Aid workers also report success in changing behaviour in rural areas, notably discouraging people from burial rituals involving direct contact with the dead – a major source of transmission.

As a result, transmission of the haemorrhagic fever has slowed sharply in the West African country, which has recorded more than 10,000 cases since May. There were just 184 new cases in the week to 11 January – the lowest in five months. This has prompted President Ernest Bai Koroma to say he believes his government – helped by the nearly 800 British soldiers and more than $450m in foreign aid – can stamp out Sierra Leone's last case by the end of March.

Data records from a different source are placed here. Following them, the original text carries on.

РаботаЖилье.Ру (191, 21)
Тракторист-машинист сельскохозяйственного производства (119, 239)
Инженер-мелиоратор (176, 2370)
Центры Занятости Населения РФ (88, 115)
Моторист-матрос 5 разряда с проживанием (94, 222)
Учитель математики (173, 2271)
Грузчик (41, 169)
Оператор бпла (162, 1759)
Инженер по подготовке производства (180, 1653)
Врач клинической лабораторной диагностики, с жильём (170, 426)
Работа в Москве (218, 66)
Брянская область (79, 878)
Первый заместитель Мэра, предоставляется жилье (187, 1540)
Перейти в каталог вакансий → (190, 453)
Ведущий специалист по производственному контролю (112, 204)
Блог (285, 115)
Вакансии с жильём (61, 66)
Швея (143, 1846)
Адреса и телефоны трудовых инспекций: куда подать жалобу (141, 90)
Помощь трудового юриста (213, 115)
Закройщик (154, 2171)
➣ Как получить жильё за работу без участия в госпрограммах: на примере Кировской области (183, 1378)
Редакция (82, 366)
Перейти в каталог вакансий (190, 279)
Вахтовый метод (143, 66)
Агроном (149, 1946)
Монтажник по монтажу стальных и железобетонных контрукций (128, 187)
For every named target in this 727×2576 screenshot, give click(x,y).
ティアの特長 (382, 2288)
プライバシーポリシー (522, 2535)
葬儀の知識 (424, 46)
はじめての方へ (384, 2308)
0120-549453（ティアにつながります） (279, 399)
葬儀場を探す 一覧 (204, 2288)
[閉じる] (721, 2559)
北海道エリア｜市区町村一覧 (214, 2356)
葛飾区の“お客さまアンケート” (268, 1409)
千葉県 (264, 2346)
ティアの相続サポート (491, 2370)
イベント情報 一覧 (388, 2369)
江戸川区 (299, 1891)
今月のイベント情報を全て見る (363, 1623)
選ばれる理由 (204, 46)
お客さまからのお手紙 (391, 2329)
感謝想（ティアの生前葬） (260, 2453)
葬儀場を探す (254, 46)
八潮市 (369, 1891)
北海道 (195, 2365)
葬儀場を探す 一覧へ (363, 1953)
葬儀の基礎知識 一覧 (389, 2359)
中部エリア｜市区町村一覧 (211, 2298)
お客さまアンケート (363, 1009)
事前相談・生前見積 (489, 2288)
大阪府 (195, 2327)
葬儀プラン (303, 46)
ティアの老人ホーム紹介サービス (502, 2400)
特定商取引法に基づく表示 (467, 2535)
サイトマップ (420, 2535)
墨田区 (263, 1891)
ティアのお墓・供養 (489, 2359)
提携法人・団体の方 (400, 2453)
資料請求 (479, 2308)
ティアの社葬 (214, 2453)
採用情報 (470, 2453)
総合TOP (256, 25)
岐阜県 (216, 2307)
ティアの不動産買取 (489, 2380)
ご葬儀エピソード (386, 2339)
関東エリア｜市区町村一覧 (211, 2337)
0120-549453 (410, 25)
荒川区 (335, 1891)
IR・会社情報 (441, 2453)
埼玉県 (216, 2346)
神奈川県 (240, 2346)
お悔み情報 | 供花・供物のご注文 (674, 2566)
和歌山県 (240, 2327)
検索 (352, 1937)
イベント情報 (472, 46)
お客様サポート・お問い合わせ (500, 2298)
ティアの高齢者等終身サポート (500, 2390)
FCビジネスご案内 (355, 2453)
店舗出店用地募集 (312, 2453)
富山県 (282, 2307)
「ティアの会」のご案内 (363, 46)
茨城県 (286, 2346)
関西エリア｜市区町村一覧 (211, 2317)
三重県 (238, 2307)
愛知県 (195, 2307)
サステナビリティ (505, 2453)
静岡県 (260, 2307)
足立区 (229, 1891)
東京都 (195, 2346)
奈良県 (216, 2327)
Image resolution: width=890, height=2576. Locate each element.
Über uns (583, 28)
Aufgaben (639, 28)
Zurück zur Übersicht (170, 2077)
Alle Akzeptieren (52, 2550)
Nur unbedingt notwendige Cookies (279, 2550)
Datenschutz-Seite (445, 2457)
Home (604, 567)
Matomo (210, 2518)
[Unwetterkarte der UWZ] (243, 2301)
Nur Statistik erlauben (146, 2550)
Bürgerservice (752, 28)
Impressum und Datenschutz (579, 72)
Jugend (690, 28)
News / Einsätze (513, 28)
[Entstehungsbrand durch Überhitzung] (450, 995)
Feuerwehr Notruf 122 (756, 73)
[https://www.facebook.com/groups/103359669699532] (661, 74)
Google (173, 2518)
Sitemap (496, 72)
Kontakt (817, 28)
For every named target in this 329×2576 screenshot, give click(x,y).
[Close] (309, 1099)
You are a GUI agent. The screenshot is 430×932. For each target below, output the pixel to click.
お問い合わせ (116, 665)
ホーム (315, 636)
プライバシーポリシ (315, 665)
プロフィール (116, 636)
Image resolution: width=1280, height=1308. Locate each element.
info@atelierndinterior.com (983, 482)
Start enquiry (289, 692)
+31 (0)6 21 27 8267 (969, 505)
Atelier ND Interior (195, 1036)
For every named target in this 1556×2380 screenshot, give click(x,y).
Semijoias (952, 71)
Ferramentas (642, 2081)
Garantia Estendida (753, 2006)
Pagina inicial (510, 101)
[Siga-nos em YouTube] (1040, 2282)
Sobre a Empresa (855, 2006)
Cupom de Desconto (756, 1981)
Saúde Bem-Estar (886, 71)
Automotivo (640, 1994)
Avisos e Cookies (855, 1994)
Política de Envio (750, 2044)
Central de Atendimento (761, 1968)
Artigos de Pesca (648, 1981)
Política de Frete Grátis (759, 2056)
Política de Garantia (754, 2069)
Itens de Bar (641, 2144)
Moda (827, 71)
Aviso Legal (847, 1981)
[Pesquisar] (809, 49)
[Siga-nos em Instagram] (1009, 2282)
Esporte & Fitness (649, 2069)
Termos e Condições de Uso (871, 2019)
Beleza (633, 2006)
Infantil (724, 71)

But, the report says, some health specialists and aid workers are more cautious. They hope the success in Freetown and its environs is a big step towards beating the epidemic now that Liberia and Guinea also appear to have stabilised, but are wary of calling the end of an outbreak that last April seemed to wane in Guinea, only to return ferociously.

The Ebola centre has noted pockets of resistance in the capital, which officials attribute to mistrust of authorities due to the weak response before the surge. "The challenge is this last small group of people who aren't changing their behaviour," said Joanna Reid, head of Britain's Department for International Development in Sierra Leone. "That's the last mile."

David Heymann, head of Britain's Chatham House Centre on Global Health Security, said both current success and future progress is largely due to communication. "They've finally got strong communication … probably through traditional leaders and others who are helping communities understand how to prevent transmission. From my past experience with outbreaks, when communities learn how to communicate the risks and how to prevent infection, the outbreak stops – it's as simple as that."

In a positive sign, the percentage of corpses picked up by burial teams around Freetown testing positive for Ebola has dropped below 10%, from 30% before the surge, as families report suspected cases for treatment earlier.
But, the report notes, there is still much to be done. There is not yet a central database of Ebola contacts and there are only nine contacts for each Ebola case, versus an average of 10-15 for Liberia. And even if contacts are established, officials often get lost searching a country with no postcodes and where street numbers are often not sequential.

"We are getting there," said Karline Kleijer, operations manager for Medicins Sans Frontieres in Sierra Leone. "Major steps have been made, but we still have a long way to go."